Apabila terdapat seorang muslim yang enggan mematuhi keputusan hukum Islam, maka dirinya tidak dijerat dengan sanksi legal, namun sanksi moral. Umat Islam yang menenggak minuman keras tidak dijerat sanksi legal, namun diberikan “label” oleh masyarakat sebagai orang yang melakukan maksiat. Namun demikian, kasus yang sering muncul adalah terjadinya benturan antara keputusan hukum Islam dan peraturan perundang-undangan yang berlaku.
Baca Juga: Kajian Hukum Islam Sosiologis
Tentu saja hukum Islam terkalahkan, mengingat dirinya hanya sebagai kekuatan moral. Meskipun sebagai kekuatan moral, hukum Islam senantiasa menjadi pertimbangan dalam pengambilan keputusan di masyarakat muslim. Kekuatan agama yang melekat dalam hukum Islam menjadikannya lebih berarti. Di antara umat Islam, ada yang mengutamakan hukum Islam di atas segalanya, termasuk peraturan perundang-undangan yang berlaku.
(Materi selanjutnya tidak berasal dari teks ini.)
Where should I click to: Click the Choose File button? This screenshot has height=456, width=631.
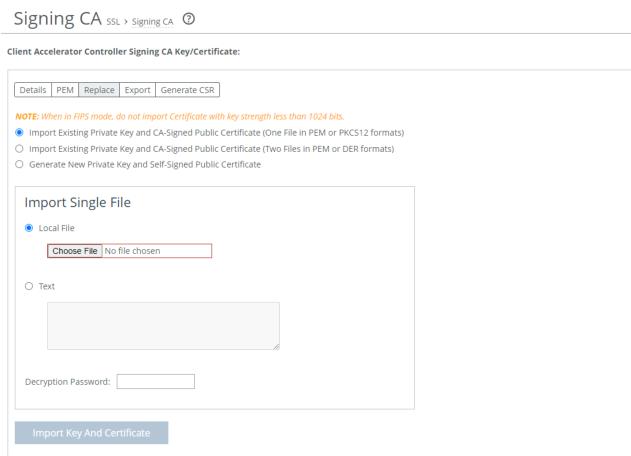click(x=75, y=251)
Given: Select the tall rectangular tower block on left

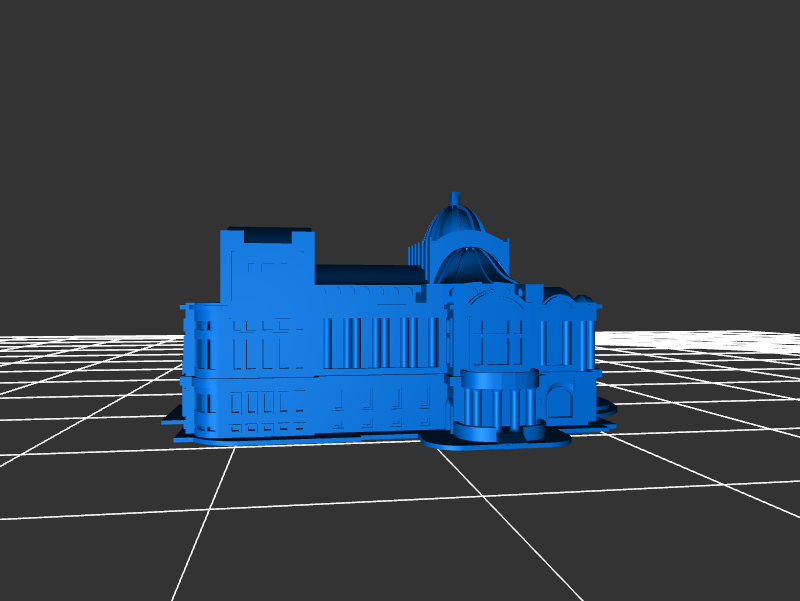Looking at the screenshot, I should coord(267,265).
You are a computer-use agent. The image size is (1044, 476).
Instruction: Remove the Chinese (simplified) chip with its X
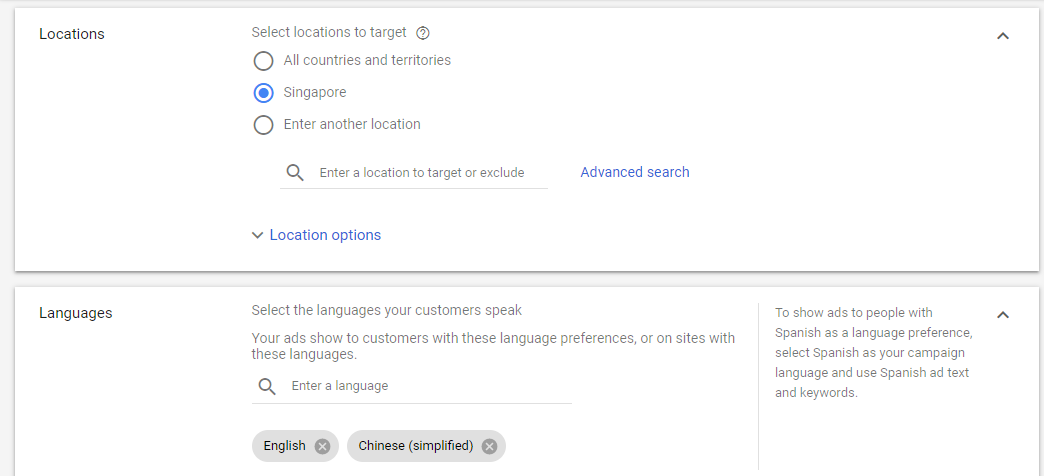tap(489, 446)
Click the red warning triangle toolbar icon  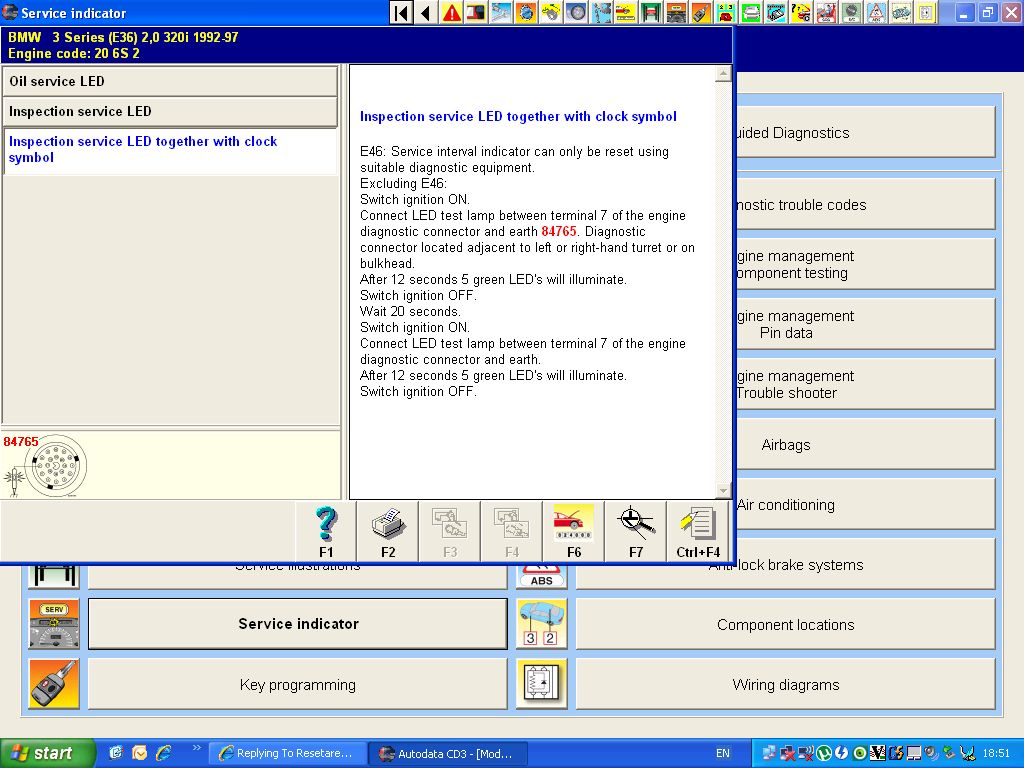pyautogui.click(x=452, y=13)

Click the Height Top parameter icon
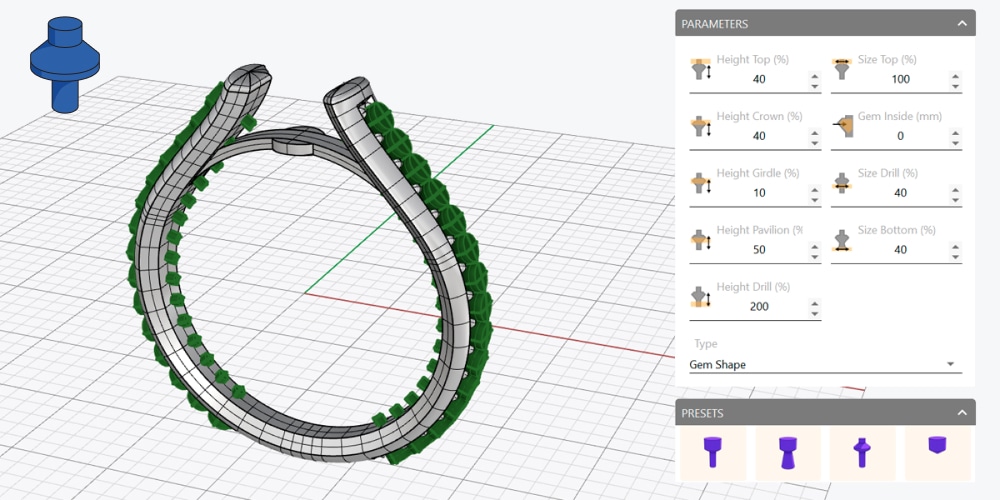click(x=701, y=69)
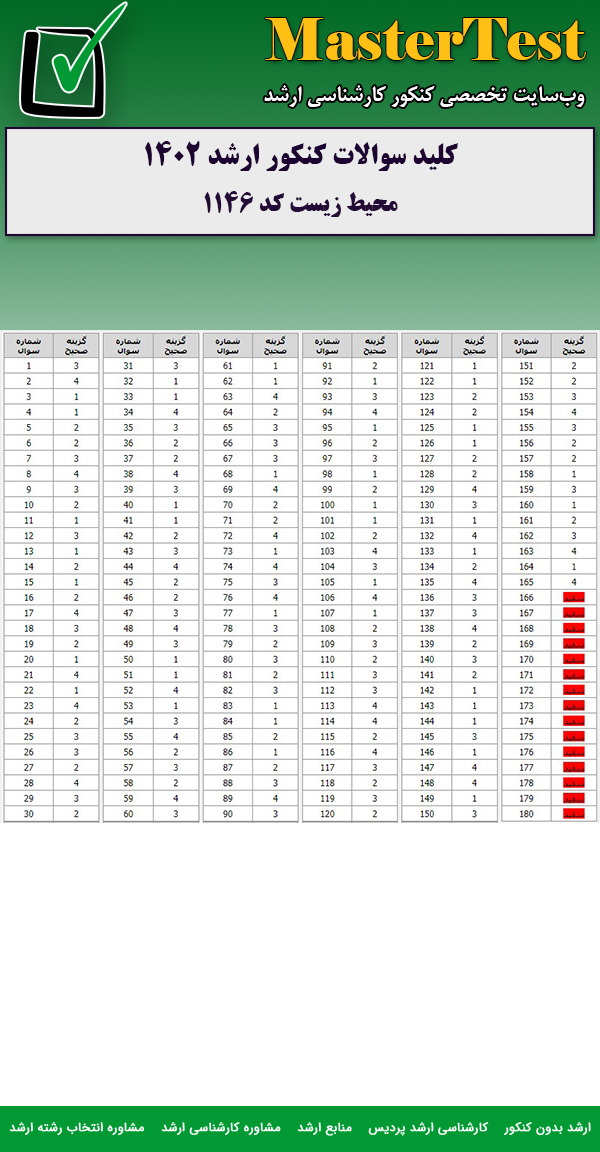Image resolution: width=600 pixels, height=1152 pixels.
Task: Click question number 91 in the table
Action: 327,365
Hal ini dapat dipahami, bahwa pemberlakuan hukum Islam di Indonesia jauh lebih tua dibanding peraturan perundang-undangan yang berlaku. Hukum Islam berlaku sejak Islam masuk ke Indonesia pada abad ke-7 dan dikuatkan oleh kerajaan-kerajaan Islam pada adab ke-13. Sementara itu, konstitusi Republik Indonesia lahir pada tahun 1945. Dengan fakta ini, hukum Islam menjadi etika Islam yang paling kuat di Indonesia.
Ketika hukum Islam menjadi etika utama bagi umat Islam di Indonesia, maka ukuran etikanya adalah studi hukum Islam. seseorang dianggap pakar studi hukum Islam apabila dirinya memiliki kualifikasi dan kompetensi dalam mengukur etika Islam serta memberikan argumentasi yang tepat. Pakar studi hukum Islam senantiasa menjadi rujukan masyarakat muslim dalam mengambil keputusan.
Dengan kata lain, pemuka agama Islam setidaknya harus mempunyai kemampuan dasar dalam studi hukum Islam. Oleh sebab itu, mengapa sejak dahulu kala pelajaran yang diutamakan dalam pendidikan pesantren dan madrasah adalah studi hukum Islam. Pakar studi hukum Islam tentu saja telah menguasai ragam disiplin ilmu serta memahami rumusan hukum Islam yang sangat luas.
Semua kehidupan bermasyarakat seperti politik, ekonomi, sosial, budaya, kenegaraan, kehakiman dan lain sebagainya tidak terlepas dari hukum Islam. semua bentuk peribadatan juga disorot oleh hukum Islam ini. Secara sosiologis, status pakar hukum Islam pada masyarakat muslim menjadi pemimpin informal. Dia memimpin ibadah ritual, menjawab permasalahan masyarakat, menjaga dan merekonstruksi tadisi masyarakat.
Selain itu juga, mengatur masyarakat dengan norma etika. Ucapan dan keputusannya lebih dihormati dan diikuti oleh masyarakat daripada pemimpin formal. Secara teologis, tidak sedikit ayat-ayat al-Qur’an maupun hadis-hadis Nabi yang mengukuhkan kemuliaan pakar studi hukum Islam. Pakar ini tidak hanya disebut sebagai alim/ulama, namun juga dipanggil sebagai hakim, mujtahid, qadli dan lain sebagainya.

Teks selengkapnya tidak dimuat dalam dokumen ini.